WHAT THE TASK ASKS
Transcribe each entry so that it matches the original exactly.

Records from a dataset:
↓
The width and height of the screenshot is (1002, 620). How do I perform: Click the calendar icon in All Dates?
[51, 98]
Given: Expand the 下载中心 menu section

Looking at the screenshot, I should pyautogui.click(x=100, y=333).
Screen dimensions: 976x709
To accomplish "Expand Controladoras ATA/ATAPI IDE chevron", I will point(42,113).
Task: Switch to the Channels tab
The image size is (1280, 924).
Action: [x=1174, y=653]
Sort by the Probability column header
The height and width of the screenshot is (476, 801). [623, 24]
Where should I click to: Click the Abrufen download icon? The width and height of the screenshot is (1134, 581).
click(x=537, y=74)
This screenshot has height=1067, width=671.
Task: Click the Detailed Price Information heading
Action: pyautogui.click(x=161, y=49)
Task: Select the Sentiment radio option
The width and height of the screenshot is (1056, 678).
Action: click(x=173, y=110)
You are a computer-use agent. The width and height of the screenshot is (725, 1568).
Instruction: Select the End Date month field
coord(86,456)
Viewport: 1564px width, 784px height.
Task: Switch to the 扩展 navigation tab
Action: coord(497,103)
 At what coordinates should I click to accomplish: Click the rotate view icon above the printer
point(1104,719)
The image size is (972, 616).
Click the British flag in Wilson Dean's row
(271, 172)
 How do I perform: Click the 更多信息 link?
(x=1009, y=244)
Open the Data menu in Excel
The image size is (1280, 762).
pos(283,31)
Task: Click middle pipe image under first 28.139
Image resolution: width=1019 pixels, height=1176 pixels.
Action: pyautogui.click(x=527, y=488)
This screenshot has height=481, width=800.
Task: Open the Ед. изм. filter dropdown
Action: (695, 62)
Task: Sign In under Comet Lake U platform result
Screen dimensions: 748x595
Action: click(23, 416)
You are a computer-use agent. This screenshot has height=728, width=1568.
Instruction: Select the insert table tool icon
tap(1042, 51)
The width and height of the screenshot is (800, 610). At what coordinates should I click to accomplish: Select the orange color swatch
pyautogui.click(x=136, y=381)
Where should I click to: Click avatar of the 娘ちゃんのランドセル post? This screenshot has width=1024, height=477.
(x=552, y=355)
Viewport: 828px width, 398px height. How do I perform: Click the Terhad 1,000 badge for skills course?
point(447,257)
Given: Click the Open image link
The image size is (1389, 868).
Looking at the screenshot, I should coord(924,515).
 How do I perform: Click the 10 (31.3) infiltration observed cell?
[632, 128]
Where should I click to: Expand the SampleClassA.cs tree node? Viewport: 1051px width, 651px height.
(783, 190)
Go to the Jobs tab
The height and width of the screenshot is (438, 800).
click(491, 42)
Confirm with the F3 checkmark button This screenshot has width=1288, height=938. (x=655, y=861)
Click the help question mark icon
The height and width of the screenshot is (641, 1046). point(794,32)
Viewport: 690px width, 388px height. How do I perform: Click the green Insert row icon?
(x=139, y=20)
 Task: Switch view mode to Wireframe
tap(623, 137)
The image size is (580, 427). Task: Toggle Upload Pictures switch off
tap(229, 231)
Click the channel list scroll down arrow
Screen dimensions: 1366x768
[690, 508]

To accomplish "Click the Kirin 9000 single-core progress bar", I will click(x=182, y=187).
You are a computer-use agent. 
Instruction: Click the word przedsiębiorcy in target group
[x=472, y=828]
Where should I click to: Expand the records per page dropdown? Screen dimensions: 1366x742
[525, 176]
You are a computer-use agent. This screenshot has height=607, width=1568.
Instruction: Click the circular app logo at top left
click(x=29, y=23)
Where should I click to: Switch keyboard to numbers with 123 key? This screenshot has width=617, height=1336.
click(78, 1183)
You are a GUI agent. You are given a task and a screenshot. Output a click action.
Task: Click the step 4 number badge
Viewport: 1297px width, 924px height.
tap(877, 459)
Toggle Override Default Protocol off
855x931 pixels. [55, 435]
↑
PROBLEM SOLUTION
The width and height of the screenshot is (1002, 620). How do I perform: Click the calendar icon in All Dates?
[51, 98]
Given: Expand the 下载中心 menu section

Looking at the screenshot, I should pyautogui.click(x=100, y=333).
Screen dimensions: 976x709
To accomplish "Expand Controladoras ATA/ATAPI IDE chevron", I will point(42,113).
Task: Switch to the Channels tab
The image size is (1280, 924).
Action: [x=1174, y=653]
Sort by the Probability column header
The height and width of the screenshot is (476, 801). [623, 24]
Where should I click to: Click the Abrufen download icon? The width and height of the screenshot is (1134, 581).
click(x=537, y=74)
This screenshot has height=1067, width=671.
Task: Click the Detailed Price Information heading
Action: pyautogui.click(x=161, y=49)
Task: Select the Sentiment radio option
The width and height of the screenshot is (1056, 678).
Action: click(x=173, y=110)
You are a computer-use agent. The width and height of the screenshot is (725, 1568).
Instruction: Select the End Date month field
coord(86,456)
Viewport: 1564px width, 784px height.
Task: Switch to the 扩展 navigation tab
Action: coord(497,103)
 At what coordinates should I click to accomplish: Click the rotate view icon above the printer
point(1104,719)
The image size is (972, 616).
Click the British flag in Wilson Dean's row
(271, 172)
 How do I perform: Click the 更多信息 link?
(x=1009, y=244)
Open the Data menu in Excel
The image size is (1280, 762).
pos(283,31)
Task: Click middle pipe image under first 28.139
Image resolution: width=1019 pixels, height=1176 pixels.
Action: pyautogui.click(x=527, y=488)
This screenshot has height=481, width=800.
Task: Open the Ед. изм. filter dropdown
Action: (695, 62)
Task: Sign In under Comet Lake U platform result
Screen dimensions: 748x595
Action: click(23, 416)
You are a computer-use agent. This screenshot has height=728, width=1568.
Instruction: Select the insert table tool icon
tap(1042, 51)
The width and height of the screenshot is (800, 610). At what coordinates should I click to accomplish: Select the orange color swatch
pyautogui.click(x=136, y=381)
Where should I click to: Click avatar of the 娘ちゃんのランドセル post? This screenshot has width=1024, height=477.
(x=552, y=355)
Viewport: 828px width, 398px height. How do I perform: Click the Terhad 1,000 badge for skills course?
point(447,257)
Given: Click the Open image link
The image size is (1389, 868).
Looking at the screenshot, I should coord(924,515).
 How do I perform: Click the 10 (31.3) infiltration observed cell?
[632, 128]
Where should I click to: Expand the SampleClassA.cs tree node? Viewport: 1051px width, 651px height.
(783, 190)
Go to the Jobs tab
The height and width of the screenshot is (438, 800).
click(491, 42)
Confirm with the F3 checkmark button This screenshot has width=1288, height=938. (x=655, y=861)
Click the help question mark icon
The height and width of the screenshot is (641, 1046). point(794,32)
Viewport: 690px width, 388px height. How do I perform: Click the green Insert row icon?
(x=139, y=20)
 Task: Switch view mode to Wireframe
tap(623, 137)
The image size is (580, 427). Task: Toggle Upload Pictures switch off
tap(229, 231)
Click the channel list scroll down arrow
Screen dimensions: 1366x768
[690, 508]

To accomplish "Click the Kirin 9000 single-core progress bar", I will click(x=182, y=187).
You are a computer-use agent. 
Instruction: Click the word przedsiębiorcy in target group
[x=472, y=828]
Where should I click to: Expand the records per page dropdown? Screen dimensions: 1366x742
[525, 176]
You are a computer-use agent. This screenshot has height=607, width=1568.
Instruction: Click the circular app logo at top left
click(x=29, y=23)
Where should I click to: Switch keyboard to numbers with 123 key? This screenshot has width=617, height=1336.
click(78, 1183)
You are a GUI agent. You are given a task and a screenshot. Output a click action.
Task: Click the step 4 number badge
Viewport: 1297px width, 924px height.
tap(877, 459)
Toggle Override Default Protocol off
855x931 pixels. [55, 435]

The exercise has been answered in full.